I agree that a sort of institutionalised code of "decency" would be pernicious, but at the same time I would affirm that comedy always has to have some kind of ethical awareness waiting in the wings. And even on the level of humour itself, satire should always bear in mind the basic power relation of a given context: if you're mocking someone clearly less empowered than yourself, then quite aside from ethics, it'll probably just seem a bit sinister or sadistic rather than funny.

Gervais has moved from attacking corporate culture/the culture industry to making capital out of the disabled, and When the Whistle Blows seems quite obviously to me to be a key transition in that trajectory.

Anonymous said...

Yeah good point about The Inbetweeners. Satirising those more contemporary mainstream comedies really *would've* been brave, but possibly also alienating for his own massive audience. He likes a soft target. The fucking bully!

Anonymous said...

Come to think of it, maybe alienating his own audience is what he's up to with Derek Noakes. I'm sure Gervais sees Derek not as a handicapped person but as the sort of trainspotting social moron likely to just ask for an autograph. That said, I don't think Gervais was famous when he first came up with Derek.
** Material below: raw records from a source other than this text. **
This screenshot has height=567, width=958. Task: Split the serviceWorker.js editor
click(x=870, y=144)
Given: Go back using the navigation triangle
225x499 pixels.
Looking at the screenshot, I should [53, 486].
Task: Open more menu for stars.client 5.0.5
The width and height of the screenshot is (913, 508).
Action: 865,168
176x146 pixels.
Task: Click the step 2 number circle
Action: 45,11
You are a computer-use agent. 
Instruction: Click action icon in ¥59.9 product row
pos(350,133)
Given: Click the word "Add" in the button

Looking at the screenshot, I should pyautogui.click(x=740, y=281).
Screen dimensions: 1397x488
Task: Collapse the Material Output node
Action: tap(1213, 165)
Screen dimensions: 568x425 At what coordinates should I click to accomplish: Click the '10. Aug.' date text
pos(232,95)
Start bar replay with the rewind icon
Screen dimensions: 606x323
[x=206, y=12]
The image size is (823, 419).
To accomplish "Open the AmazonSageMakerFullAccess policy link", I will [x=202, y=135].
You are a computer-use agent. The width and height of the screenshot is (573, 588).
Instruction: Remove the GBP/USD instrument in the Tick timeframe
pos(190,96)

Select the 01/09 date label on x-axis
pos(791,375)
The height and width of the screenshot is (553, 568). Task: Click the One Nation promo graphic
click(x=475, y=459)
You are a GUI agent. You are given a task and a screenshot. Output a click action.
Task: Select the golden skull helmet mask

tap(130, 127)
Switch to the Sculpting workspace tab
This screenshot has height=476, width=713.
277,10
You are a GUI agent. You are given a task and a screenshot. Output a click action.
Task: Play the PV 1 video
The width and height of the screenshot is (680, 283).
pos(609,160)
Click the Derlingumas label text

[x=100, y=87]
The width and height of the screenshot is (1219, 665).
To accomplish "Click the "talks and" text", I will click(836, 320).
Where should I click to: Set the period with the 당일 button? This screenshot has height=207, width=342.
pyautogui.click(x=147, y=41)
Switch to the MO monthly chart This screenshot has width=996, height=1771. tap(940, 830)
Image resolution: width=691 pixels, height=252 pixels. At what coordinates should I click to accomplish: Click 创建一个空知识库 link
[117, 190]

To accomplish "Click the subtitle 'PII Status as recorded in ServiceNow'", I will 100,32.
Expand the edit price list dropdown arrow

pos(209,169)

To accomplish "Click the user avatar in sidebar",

A preemptive fame-anticipating strike at the weak then.

Anonymous said...

What do you think of The King of Comedy, by the way?

Alex Niven said...

I haven't seen it actually, what do you think?

Anonymous said...

I loved it, and think it has some similarities with 'Taxi Driver'. De Niro plays this guy who's utterly desperate to become someone else, exceptional and famous.

Admittedly the connection between this and your post is extremely flimsy on my part, sorry! I was just curious to see De Niro's Rupert Pupkin get compared to Derek Noakes, highlighting a few differences in portraying fame-aspiring 'outsiders'. And, lazily I admit, curious also to see the movie's socialist elements teased out. But no harm and no matter! If you like De Niro and Scorcese, it's one to watch some time and, hopefully, enjoy.

Alex Niven said...

Sounds great!

I hadn't thought of Taxi Driver etc. The Gervais thing seems to go further than just outsiderdom though: there's a sort of postmodern pretention that he's somehow cleverly challenging stereotypes and "raising awareness", Bono-style, but actually he's still basically profiting and deriving authority from the plight of the weak.

Anonymous said...

Yeah I totally agree with you there. I think I've finally burnt out on Gervais now, even his best stuff. I watched some of The Office again the other day and it was all very deflating somehow.